━━━ SUPPLIED MATERIAL ━━━

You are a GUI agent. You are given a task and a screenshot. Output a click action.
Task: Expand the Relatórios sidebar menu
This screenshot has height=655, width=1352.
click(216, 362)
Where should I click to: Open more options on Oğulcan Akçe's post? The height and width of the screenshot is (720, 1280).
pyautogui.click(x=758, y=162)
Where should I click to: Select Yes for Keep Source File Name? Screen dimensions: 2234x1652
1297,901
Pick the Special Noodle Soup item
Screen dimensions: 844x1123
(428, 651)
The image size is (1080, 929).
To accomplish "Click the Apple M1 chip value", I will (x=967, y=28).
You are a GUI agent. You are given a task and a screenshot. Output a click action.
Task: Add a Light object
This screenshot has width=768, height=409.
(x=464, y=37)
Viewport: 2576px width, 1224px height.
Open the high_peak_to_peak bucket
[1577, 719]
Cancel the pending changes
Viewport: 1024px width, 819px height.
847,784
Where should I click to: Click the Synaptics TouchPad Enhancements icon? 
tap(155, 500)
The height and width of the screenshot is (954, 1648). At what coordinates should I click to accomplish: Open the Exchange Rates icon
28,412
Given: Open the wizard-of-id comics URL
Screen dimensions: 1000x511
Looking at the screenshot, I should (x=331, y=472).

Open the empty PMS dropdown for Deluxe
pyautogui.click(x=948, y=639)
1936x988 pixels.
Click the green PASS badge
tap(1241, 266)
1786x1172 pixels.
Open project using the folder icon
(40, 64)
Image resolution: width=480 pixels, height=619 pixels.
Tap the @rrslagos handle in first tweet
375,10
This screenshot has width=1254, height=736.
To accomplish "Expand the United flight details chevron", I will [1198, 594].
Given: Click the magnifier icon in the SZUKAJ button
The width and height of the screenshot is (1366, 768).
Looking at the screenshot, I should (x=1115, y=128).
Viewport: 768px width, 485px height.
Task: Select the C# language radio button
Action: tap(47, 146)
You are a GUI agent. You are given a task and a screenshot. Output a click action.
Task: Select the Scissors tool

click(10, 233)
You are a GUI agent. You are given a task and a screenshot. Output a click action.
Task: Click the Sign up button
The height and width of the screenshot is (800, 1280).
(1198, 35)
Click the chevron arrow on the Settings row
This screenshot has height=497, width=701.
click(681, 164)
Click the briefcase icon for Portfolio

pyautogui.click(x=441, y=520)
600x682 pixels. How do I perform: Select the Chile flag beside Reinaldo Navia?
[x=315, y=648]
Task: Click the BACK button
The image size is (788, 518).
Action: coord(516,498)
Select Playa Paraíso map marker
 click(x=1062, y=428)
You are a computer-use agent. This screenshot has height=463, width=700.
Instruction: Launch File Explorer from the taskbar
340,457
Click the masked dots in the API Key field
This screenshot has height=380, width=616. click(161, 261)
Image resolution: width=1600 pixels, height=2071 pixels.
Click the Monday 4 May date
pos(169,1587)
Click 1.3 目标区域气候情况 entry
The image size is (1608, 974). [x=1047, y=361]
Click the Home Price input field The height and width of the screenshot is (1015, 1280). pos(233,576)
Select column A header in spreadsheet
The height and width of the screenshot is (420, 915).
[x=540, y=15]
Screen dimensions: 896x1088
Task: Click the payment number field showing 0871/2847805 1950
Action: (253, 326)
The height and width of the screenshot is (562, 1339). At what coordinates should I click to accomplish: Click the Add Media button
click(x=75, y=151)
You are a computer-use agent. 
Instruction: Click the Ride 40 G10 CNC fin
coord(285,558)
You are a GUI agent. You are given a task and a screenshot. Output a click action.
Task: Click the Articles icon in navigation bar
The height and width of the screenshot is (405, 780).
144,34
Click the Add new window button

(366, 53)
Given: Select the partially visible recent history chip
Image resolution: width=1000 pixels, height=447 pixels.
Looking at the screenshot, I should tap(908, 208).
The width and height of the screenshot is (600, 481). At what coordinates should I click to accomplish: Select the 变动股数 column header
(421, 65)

━━━

◆ HOW TO COMPLETE THIS TASK
Once you reach the line with "Viewport: 2576px width, 1224px height." in the data above, copy it and every line after it exactly, up to and including the line with "Image resolution: width=1600".

◆ ANSWER TO THIS EXERCISE
Viewport: 2576px width, 1224px height.
Open the high_peak_to_peak bucket
[1577, 719]
Cancel the pending changes
Viewport: 1024px width, 819px height.
847,784
Where should I click to: Click the Synaptics TouchPad Enhancements icon? 
tap(155, 500)
The height and width of the screenshot is (954, 1648). At what coordinates should I click to accomplish: Open the Exchange Rates icon
28,412
Given: Open the wizard-of-id comics URL
Screen dimensions: 1000x511
Looking at the screenshot, I should (x=331, y=472).

Open the empty PMS dropdown for Deluxe
pyautogui.click(x=948, y=639)
1936x988 pixels.
Click the green PASS badge
tap(1241, 266)
1786x1172 pixels.
Open project using the folder icon
(40, 64)
Image resolution: width=480 pixels, height=619 pixels.
Tap the @rrslagos handle in first tweet
375,10
This screenshot has width=1254, height=736.
To accomplish "Expand the United flight details chevron", I will [1198, 594].
Given: Click the magnifier icon in the SZUKAJ button
The width and height of the screenshot is (1366, 768).
Looking at the screenshot, I should (x=1115, y=128).
Viewport: 768px width, 485px height.
Task: Select the C# language radio button
Action: tap(47, 146)
You are a GUI agent. You are given a task and a screenshot. Output a click action.
Task: Select the Scissors tool

click(10, 233)
You are a GUI agent. You are given a task and a screenshot. Output a click action.
Task: Click the Sign up button
The height and width of the screenshot is (800, 1280).
(1198, 35)
Click the chevron arrow on the Settings row
This screenshot has height=497, width=701.
click(681, 164)
Click the briefcase icon for Portfolio

pyautogui.click(x=441, y=520)
600x682 pixels. How do I perform: Select the Chile flag beside Reinaldo Navia?
[x=315, y=648]
Task: Click the BACK button
The image size is (788, 518).
Action: coord(516,498)
Select Playa Paraíso map marker
 click(x=1062, y=428)
You are a computer-use agent. This screenshot has height=463, width=700.
Instruction: Launch File Explorer from the taskbar
340,457
Click the masked dots in the API Key field
This screenshot has height=380, width=616. click(161, 261)
Image resolution: width=1600 pixels, height=2071 pixels.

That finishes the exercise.